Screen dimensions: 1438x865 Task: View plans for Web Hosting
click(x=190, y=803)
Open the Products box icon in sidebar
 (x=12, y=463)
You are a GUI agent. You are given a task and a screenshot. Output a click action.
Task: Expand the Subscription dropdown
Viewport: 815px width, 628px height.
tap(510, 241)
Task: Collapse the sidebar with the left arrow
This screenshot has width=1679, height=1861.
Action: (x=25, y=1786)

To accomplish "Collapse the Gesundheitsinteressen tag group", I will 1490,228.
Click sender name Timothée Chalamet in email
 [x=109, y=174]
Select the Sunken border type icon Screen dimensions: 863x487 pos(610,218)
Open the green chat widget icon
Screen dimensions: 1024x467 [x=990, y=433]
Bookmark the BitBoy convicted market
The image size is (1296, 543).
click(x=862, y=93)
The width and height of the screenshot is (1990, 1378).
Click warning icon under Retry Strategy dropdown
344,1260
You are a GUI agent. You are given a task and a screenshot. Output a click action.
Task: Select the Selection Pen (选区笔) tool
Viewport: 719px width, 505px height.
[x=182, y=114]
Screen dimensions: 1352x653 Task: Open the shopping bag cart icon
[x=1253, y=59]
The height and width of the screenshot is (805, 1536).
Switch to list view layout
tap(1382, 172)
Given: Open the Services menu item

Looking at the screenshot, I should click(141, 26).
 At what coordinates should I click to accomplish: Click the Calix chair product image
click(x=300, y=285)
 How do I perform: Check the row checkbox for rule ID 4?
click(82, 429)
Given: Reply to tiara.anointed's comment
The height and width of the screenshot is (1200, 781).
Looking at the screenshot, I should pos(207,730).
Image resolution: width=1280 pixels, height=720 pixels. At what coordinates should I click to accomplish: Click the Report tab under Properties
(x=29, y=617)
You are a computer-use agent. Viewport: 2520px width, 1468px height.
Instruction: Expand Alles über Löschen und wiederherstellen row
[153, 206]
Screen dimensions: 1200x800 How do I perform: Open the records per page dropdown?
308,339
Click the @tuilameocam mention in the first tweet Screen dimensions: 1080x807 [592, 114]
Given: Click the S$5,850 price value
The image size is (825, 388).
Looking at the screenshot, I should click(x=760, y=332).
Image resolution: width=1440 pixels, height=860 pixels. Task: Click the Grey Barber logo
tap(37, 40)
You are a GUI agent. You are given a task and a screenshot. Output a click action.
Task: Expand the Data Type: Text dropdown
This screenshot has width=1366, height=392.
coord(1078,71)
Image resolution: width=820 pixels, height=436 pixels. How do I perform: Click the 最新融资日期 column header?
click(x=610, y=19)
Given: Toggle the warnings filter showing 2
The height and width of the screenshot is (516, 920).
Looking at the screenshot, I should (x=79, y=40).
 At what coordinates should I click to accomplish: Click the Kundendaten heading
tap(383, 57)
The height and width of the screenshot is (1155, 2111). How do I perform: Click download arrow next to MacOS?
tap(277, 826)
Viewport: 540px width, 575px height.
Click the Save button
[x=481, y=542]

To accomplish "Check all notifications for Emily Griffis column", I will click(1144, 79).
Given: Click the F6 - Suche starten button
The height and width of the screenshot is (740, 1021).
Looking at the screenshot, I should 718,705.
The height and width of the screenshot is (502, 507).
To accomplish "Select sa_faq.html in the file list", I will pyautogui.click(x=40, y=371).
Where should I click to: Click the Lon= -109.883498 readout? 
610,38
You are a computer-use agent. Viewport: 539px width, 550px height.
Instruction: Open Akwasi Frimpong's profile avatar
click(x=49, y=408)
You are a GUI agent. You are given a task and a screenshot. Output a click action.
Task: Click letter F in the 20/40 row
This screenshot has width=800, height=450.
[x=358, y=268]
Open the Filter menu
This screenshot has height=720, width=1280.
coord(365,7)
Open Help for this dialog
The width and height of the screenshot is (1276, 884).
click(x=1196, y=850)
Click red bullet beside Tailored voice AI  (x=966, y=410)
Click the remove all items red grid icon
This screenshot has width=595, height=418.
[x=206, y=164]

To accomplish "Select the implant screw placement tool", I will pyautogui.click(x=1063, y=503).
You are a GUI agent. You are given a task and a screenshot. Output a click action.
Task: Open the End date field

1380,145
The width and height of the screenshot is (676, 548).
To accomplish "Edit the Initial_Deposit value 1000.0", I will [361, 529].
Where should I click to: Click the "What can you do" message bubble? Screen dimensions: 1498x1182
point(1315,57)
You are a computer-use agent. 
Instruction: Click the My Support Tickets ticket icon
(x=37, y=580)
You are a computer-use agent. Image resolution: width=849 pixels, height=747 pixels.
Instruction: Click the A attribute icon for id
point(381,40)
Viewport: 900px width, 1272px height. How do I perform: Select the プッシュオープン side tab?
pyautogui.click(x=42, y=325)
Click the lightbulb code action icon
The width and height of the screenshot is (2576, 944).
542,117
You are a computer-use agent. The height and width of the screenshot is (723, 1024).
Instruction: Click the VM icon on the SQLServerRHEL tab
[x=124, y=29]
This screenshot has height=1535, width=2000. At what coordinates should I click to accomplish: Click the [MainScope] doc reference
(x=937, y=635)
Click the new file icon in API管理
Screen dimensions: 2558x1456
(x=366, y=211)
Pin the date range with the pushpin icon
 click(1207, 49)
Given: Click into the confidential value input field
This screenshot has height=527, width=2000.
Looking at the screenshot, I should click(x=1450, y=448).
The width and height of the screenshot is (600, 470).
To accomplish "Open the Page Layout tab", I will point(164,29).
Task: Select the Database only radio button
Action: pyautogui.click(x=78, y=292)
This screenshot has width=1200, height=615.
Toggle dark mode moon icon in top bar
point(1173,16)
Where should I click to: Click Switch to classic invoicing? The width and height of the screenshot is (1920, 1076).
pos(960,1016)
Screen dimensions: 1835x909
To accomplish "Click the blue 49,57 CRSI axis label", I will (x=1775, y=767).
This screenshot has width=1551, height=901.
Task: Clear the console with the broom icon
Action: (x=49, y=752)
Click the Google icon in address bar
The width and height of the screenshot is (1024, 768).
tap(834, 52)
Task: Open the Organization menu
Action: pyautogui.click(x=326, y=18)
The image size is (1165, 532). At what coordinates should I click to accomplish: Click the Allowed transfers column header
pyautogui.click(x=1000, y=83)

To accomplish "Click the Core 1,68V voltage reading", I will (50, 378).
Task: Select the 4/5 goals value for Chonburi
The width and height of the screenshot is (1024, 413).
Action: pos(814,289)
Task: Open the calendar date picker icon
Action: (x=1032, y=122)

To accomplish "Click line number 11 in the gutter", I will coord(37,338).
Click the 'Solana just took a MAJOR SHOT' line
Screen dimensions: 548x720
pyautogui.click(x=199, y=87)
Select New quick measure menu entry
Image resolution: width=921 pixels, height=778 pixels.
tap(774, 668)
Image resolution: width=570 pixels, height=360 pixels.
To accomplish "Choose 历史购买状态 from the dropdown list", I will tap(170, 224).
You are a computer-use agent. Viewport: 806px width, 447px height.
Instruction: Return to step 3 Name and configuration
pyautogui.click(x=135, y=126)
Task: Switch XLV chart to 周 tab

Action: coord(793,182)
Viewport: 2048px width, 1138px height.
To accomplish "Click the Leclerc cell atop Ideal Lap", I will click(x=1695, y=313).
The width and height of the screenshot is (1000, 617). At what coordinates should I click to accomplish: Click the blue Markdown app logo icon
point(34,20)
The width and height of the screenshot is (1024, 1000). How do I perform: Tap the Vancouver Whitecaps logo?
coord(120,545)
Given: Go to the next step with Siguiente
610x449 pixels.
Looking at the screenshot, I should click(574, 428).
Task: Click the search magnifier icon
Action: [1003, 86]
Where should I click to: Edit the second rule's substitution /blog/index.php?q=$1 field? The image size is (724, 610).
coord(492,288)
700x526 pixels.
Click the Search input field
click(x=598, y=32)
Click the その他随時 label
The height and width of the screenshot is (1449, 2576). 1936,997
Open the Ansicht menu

▶ Aufgabenziel
Gib die Zeilen der Daten wörtlich wieder, von der Zeile mit „Given: Click into“ bis zur Zeile mit „Action: pyautogui.click(x=78, y=292)“, beide einschließlich.

▶ Musterlösung
Given: Click into the confidential value input field
This screenshot has height=527, width=2000.
Looking at the screenshot, I should click(x=1450, y=448).
The width and height of the screenshot is (600, 470).
To accomplish "Open the Page Layout tab", I will point(164,29).
Task: Select the Database only radio button
Action: pyautogui.click(x=78, y=292)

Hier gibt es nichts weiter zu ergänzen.